> **Exercise aim**:
Every entry in the data is to be written out exactly; no picture belongs in the copy.

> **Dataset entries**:
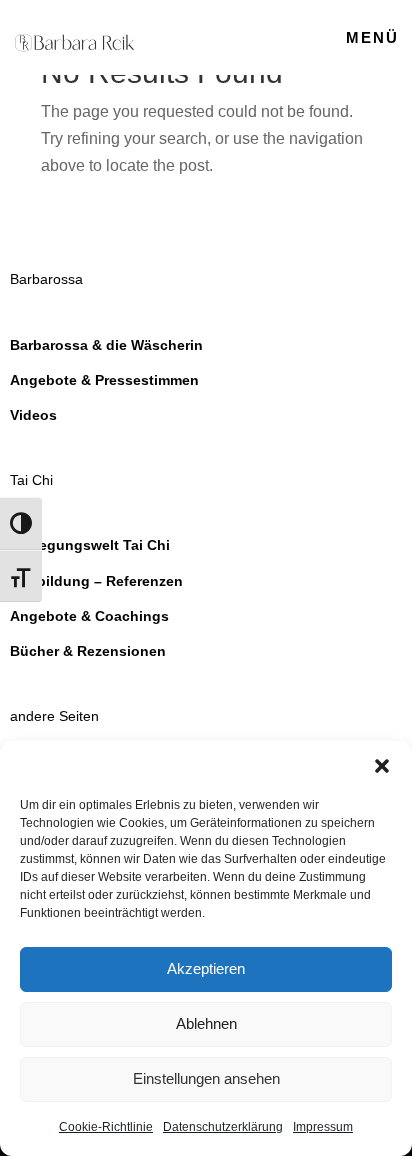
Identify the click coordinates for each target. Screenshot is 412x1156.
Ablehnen (206, 1023)
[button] (382, 766)
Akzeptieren (206, 968)
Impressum (323, 1127)
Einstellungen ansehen (206, 1078)
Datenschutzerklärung (223, 1127)
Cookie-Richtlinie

> **Solution to the exercise**:
Identify the click coordinates for each target. Screenshot is 412x1156.
Ablehnen (206, 1023)
[button] (382, 766)
Akzeptieren (206, 968)
Impressum (323, 1127)
Einstellungen ansehen (206, 1078)
Datenschutzerklärung (223, 1127)
Cookie-Richtlinie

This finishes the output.